The key element is intention: did the transferor carry out the disposition to shelter the asset from creditors? Since people don’t usually admit to such intentions, the courts have developed “badges of fraud” which indirectly show an intention to prejudice. Such badges include:
- little or no consideration for the transfer
- the transferor continues in possession of the goods (despite having transferred them to someone else)
- transfers done with great haste
- documents are back-dated.
Where such badges are shown to exist, the court may conclude that the transfer was contrary to the Fraudulent Conveyance Act and order that it be set aside.
Transfers at undervalue
Creditors whose debtor has become bankrupt have another tool at their disposal: section 96 of the Bankruptcy and Insolvency Act. Unlike the Fraudulent Conveyance Act, which can be traced all the way back to England’s Statute of Elizabeth of 1571, this provision is relatively recent, having been proclaimed in 2009.

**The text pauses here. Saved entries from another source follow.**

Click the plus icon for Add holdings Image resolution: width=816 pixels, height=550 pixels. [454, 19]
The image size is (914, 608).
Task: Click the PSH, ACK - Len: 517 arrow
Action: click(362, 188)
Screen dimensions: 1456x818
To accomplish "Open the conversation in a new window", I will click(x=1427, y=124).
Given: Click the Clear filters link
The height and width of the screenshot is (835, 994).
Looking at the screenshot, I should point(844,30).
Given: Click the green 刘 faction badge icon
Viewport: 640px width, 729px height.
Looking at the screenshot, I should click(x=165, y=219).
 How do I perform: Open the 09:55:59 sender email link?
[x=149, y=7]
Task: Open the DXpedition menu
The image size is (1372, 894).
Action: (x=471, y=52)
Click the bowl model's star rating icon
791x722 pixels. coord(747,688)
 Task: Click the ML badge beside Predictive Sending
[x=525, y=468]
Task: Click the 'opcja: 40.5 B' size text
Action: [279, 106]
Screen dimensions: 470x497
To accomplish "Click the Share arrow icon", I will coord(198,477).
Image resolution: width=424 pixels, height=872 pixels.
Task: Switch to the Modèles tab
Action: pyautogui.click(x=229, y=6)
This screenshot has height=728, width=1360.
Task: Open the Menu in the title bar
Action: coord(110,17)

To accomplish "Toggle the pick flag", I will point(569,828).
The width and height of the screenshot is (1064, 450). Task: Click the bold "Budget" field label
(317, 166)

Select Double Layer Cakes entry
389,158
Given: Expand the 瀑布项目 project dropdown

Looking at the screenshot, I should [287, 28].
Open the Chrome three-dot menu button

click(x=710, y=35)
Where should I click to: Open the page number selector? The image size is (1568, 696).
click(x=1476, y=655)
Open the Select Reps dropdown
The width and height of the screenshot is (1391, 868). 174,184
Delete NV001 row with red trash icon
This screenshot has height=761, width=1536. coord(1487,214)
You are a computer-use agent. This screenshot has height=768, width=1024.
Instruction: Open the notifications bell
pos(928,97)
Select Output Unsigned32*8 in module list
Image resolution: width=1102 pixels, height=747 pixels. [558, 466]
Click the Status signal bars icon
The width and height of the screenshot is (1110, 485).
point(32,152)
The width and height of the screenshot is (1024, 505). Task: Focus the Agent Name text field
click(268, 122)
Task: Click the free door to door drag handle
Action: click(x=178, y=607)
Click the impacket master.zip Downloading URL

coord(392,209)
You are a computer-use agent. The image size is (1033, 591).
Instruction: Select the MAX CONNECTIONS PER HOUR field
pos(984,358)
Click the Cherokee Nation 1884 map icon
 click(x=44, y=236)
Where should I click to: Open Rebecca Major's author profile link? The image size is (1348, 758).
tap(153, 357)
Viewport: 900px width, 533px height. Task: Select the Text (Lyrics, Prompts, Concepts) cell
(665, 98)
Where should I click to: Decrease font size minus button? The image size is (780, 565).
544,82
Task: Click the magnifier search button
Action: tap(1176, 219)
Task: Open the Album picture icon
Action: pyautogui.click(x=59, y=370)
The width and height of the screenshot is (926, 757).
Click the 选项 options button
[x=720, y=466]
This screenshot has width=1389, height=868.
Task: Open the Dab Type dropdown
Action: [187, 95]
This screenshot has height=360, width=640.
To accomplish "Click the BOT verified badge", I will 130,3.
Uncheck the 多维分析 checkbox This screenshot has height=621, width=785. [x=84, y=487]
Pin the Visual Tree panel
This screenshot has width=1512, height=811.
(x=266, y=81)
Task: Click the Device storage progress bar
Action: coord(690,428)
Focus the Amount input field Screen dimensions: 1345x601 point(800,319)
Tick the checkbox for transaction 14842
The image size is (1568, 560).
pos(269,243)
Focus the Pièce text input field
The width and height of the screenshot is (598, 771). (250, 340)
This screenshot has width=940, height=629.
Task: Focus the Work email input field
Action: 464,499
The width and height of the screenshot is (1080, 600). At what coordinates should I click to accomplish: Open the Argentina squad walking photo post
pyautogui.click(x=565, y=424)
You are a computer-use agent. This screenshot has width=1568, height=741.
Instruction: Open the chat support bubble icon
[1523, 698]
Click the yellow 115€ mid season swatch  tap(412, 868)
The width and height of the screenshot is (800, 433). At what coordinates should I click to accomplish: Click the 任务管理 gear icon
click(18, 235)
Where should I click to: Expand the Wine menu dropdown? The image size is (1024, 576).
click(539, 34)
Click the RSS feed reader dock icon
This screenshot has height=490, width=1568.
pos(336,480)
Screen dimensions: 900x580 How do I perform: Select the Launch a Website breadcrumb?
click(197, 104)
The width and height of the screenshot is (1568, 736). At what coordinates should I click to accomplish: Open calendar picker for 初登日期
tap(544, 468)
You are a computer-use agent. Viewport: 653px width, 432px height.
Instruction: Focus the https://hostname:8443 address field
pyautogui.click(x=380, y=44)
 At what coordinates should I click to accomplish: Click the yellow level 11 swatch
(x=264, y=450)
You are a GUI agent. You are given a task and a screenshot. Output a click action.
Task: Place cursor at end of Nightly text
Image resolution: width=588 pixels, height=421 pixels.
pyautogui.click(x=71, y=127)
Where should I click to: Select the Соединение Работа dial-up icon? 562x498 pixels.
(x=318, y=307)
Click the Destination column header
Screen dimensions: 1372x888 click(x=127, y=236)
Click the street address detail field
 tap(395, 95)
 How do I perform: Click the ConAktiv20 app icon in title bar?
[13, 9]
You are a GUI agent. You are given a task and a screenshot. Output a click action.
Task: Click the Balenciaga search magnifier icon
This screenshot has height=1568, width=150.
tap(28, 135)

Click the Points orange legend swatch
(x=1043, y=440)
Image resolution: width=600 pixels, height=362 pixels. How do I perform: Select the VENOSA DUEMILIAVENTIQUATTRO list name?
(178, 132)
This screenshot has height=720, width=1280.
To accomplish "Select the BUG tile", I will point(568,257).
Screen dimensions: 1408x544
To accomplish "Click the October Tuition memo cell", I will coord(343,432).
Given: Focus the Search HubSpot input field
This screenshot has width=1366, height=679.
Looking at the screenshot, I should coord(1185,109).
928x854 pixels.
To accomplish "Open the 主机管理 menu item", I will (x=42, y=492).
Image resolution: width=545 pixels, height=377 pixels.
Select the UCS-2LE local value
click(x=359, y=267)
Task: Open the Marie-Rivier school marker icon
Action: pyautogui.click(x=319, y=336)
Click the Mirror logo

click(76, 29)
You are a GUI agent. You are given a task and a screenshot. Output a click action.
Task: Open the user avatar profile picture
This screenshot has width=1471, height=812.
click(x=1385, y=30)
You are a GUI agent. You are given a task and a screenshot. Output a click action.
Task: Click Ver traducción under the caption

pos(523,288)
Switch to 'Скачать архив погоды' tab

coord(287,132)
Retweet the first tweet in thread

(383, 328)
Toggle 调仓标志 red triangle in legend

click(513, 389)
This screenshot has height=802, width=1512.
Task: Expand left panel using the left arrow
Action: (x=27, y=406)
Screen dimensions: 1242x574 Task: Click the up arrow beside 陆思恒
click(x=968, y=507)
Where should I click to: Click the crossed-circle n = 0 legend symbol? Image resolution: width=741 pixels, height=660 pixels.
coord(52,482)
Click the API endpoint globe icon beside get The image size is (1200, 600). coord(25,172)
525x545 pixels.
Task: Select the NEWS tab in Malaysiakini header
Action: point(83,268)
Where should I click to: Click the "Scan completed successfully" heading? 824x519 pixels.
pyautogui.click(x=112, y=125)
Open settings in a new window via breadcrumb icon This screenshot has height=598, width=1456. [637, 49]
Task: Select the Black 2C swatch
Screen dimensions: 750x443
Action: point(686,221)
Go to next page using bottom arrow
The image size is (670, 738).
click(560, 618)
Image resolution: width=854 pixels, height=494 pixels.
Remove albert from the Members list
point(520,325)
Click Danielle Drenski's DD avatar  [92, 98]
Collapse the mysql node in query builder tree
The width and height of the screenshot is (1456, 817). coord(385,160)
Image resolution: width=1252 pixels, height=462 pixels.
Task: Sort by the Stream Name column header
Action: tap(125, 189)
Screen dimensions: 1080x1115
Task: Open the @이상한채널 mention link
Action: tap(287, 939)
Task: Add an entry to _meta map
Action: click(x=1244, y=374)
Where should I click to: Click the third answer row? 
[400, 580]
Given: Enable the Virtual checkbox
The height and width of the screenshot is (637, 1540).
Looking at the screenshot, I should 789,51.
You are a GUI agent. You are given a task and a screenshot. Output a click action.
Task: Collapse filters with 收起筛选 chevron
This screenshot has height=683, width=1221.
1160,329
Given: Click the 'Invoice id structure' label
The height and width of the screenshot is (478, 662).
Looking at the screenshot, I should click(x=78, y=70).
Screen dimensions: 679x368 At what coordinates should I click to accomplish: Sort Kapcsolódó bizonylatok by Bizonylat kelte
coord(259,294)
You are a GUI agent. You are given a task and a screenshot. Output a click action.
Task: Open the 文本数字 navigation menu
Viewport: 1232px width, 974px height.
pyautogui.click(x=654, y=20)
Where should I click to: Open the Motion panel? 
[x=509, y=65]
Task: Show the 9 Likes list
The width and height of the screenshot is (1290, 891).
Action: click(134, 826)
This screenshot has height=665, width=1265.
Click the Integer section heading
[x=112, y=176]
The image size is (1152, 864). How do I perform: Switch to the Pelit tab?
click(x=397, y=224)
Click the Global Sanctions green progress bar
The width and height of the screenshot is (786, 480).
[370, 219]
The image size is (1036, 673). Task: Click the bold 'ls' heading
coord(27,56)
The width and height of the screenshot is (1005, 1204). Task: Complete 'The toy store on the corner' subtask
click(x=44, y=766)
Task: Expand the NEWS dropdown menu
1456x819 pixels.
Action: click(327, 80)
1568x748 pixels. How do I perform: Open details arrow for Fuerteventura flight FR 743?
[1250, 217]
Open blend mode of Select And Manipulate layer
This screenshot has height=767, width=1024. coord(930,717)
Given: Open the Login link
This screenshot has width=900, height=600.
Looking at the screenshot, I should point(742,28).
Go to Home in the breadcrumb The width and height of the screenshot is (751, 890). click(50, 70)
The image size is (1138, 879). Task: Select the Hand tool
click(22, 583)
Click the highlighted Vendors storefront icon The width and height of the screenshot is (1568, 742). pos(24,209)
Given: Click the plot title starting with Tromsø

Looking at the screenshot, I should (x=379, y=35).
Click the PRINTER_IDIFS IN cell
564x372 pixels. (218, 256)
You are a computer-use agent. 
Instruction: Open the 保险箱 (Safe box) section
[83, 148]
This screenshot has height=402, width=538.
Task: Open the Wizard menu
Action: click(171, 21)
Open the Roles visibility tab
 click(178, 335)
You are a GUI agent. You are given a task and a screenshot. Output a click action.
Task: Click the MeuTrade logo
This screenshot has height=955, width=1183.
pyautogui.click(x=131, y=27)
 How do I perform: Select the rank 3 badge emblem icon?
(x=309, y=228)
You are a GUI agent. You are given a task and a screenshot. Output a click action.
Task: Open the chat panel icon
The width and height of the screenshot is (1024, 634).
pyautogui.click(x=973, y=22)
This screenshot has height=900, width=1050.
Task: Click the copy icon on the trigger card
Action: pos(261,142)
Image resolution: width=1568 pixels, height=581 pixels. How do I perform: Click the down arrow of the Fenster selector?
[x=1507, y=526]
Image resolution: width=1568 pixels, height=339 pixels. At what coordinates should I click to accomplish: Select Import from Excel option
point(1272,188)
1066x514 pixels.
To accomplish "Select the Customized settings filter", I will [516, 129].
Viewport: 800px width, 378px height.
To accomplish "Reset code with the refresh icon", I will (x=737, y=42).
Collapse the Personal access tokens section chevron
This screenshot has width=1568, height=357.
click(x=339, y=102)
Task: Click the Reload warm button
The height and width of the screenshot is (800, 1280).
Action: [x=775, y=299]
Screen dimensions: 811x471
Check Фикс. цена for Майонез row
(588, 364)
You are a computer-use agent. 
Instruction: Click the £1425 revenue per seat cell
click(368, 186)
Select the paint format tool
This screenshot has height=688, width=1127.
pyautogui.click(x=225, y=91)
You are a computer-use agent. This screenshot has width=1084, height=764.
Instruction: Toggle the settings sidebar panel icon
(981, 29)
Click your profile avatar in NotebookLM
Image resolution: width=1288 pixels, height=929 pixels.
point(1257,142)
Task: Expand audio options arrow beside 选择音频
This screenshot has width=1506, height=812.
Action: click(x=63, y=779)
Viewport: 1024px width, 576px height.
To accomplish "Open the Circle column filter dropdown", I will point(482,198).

To some extent, section 96 was enacted to address some of the difficulties with the role of intention under the Fraudulent Conveyance Act. Instead of intention, the section mainly focuses on value: if a transfer or disposition of property, or the provision of services, by the debtor was provided for free, or for consideration which was “conspicuously less than the fair market value”, then the trustee in bankruptcy can apply to court for an order setting the transaction aside as a “transfer at undervalue”.
Strict time limits apply to transfers at undervalue. In most cases, transactions can only be attacked as transfers at undervalue if they took place within one year prior to the bankruptcy. This time period is extended to five years where:
- the transaction involved someone not at arm’s length to the debtor and
- either:
- the debtor was insolvent at the time of the transaction (or the transaction rendered the debtor insolvent) or
- the debtor carried out the transaction with the intention of prejudicing a creditor.
Creditors are sometimes advised to push their debtor into bankruptcy specifically so that a particular transaction can be attacked as a transfer at undervalue.
Evaluating these and other tools for attacking creditor-proofing requires an experienced insolvency lawyer.